* _TASK TO CARRY OUT_: Return every line from the one containing "Close the Kajabi" down to the end of the records, copied verbatim.

* _SUPPLIED DATA_:
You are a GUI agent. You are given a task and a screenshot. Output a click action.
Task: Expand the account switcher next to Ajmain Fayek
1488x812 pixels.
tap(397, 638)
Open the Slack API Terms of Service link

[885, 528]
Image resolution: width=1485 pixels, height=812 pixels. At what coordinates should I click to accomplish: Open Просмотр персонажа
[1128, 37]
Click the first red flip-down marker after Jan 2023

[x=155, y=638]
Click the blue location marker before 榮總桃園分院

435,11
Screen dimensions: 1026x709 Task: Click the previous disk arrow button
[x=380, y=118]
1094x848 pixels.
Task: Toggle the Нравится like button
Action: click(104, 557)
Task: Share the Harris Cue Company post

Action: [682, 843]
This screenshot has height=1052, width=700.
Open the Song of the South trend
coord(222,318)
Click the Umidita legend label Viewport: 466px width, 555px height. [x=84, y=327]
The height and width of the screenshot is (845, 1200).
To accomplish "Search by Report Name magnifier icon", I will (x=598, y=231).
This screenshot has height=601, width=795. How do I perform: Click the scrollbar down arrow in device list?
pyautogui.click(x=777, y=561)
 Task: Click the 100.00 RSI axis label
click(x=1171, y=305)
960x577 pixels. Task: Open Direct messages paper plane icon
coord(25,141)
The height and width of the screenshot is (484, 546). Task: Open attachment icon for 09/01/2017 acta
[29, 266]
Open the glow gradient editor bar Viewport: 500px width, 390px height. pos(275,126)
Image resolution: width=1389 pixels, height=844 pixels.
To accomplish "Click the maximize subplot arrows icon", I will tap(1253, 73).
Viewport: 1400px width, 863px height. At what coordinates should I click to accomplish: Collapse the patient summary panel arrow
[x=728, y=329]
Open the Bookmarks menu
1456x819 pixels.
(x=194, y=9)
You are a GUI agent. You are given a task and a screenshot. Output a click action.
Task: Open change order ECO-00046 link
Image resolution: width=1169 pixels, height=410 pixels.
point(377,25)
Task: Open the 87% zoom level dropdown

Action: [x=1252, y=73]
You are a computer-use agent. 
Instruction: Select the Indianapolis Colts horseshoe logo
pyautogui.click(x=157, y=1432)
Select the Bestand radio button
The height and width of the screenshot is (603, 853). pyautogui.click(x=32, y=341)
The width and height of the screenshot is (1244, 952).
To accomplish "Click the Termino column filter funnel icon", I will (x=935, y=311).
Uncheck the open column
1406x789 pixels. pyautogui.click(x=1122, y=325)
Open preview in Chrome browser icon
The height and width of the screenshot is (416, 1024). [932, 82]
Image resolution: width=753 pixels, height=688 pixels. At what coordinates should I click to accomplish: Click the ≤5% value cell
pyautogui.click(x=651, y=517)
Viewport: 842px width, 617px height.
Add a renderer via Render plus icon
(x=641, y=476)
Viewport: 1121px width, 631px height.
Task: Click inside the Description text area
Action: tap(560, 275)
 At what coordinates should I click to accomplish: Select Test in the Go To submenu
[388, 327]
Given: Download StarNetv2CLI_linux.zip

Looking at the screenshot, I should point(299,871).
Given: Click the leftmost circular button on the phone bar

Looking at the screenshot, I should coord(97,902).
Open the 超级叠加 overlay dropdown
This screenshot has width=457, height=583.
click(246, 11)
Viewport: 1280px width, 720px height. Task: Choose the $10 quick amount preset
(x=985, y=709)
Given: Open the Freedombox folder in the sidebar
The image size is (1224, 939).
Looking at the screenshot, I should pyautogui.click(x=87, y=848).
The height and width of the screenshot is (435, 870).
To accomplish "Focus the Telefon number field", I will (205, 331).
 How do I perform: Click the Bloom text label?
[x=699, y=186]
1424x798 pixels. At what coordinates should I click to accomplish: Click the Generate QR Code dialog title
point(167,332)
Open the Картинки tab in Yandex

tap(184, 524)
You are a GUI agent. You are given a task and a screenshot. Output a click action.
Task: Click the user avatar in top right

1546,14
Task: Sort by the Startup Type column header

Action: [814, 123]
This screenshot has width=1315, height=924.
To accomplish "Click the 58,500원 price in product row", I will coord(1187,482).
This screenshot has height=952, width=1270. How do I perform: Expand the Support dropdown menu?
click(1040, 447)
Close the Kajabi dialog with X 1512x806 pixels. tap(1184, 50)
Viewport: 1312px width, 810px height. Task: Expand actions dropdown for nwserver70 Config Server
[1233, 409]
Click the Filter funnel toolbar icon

* _RIGHT ANSWER_:
Close the Kajabi dialog with X 1512x806 pixels. tap(1184, 50)
Viewport: 1312px width, 810px height. Task: Expand actions dropdown for nwserver70 Config Server
[1233, 409]
Click the Filter funnel toolbar icon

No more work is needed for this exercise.